WORK INSTRUCTION: The material must be repeated exactly, with every line intact.
DATA FOR THIS TASK below:
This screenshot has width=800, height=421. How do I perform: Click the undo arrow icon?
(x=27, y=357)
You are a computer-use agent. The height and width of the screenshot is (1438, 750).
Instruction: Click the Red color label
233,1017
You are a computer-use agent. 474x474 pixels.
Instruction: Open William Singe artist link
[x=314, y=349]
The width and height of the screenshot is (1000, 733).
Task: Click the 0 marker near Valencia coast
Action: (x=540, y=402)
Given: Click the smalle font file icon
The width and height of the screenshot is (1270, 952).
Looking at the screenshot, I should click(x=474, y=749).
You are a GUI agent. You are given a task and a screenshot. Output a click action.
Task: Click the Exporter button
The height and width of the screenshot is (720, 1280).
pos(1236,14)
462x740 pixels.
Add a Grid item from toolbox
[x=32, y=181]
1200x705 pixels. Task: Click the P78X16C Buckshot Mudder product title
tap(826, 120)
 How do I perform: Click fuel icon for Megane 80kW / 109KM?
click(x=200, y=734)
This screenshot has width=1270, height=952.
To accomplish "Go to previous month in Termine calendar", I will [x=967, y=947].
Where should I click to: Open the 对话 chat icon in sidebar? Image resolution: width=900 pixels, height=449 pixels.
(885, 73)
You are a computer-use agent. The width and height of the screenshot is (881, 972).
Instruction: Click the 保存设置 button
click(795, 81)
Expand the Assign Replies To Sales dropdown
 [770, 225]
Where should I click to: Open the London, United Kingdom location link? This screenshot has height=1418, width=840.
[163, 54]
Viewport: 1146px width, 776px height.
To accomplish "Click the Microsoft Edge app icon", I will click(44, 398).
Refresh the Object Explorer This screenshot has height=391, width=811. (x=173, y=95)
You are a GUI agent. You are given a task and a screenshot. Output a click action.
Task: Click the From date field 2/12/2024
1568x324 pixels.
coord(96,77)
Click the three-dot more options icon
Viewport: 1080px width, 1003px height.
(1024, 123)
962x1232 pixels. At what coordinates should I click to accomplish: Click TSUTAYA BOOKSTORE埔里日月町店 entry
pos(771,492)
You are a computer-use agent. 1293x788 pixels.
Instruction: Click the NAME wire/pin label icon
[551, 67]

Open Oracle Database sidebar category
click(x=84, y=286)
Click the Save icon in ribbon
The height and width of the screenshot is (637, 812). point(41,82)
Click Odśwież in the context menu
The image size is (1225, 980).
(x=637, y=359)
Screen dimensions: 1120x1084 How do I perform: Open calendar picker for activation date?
End of DATA FOR THIS TASK.
ANSWER SECTION:
This screenshot has width=800, height=421. How do I perform: Click the undo arrow icon?
(x=27, y=357)
You are a computer-use agent. The height and width of the screenshot is (1438, 750).
Instruction: Click the Red color label
233,1017
You are a computer-use agent. 474x474 pixels.
Instruction: Open William Singe artist link
[x=314, y=349]
The width and height of the screenshot is (1000, 733).
Task: Click the 0 marker near Valencia coast
Action: (x=540, y=402)
Given: Click the smalle font file icon
The width and height of the screenshot is (1270, 952).
Looking at the screenshot, I should click(x=474, y=749).
You are a GUI agent. You are given a task and a screenshot. Output a click action.
Task: Click the Exporter button
The height and width of the screenshot is (720, 1280).
pos(1236,14)
462x740 pixels.
Add a Grid item from toolbox
[x=32, y=181]
1200x705 pixels. Task: Click the P78X16C Buckshot Mudder product title
tap(826, 120)
 How do I perform: Click fuel icon for Megane 80kW / 109KM?
click(x=200, y=734)
This screenshot has width=1270, height=952.
To accomplish "Go to previous month in Termine calendar", I will [x=967, y=947].
Where should I click to: Open the 对话 chat icon in sidebar? Image resolution: width=900 pixels, height=449 pixels.
(885, 73)
You are a computer-use agent. The width and height of the screenshot is (881, 972).
Instruction: Click the 保存设置 button
click(795, 81)
Expand the Assign Replies To Sales dropdown
 [770, 225]
Where should I click to: Open the London, United Kingdom location link? This screenshot has height=1418, width=840.
[163, 54]
Viewport: 1146px width, 776px height.
To accomplish "Click the Microsoft Edge app icon", I will click(44, 398).
Refresh the Object Explorer This screenshot has height=391, width=811. (x=173, y=95)
You are a GUI agent. You are given a task and a screenshot. Output a click action.
Task: Click the From date field 2/12/2024
1568x324 pixels.
coord(96,77)
Click the three-dot more options icon
Viewport: 1080px width, 1003px height.
(1024, 123)
962x1232 pixels. At what coordinates should I click to accomplish: Click TSUTAYA BOOKSTORE埔里日月町店 entry
pos(771,492)
You are a computer-use agent. 1293x788 pixels.
Instruction: Click the NAME wire/pin label icon
[551, 67]

Open Oracle Database sidebar category
click(x=84, y=286)
Click the Save icon in ribbon
The height and width of the screenshot is (637, 812). point(41,82)
Click Odśwież in the context menu
The image size is (1225, 980).
(x=637, y=359)
Screen dimensions: 1120x1084 How do I perform: Open calendar picker for activation date?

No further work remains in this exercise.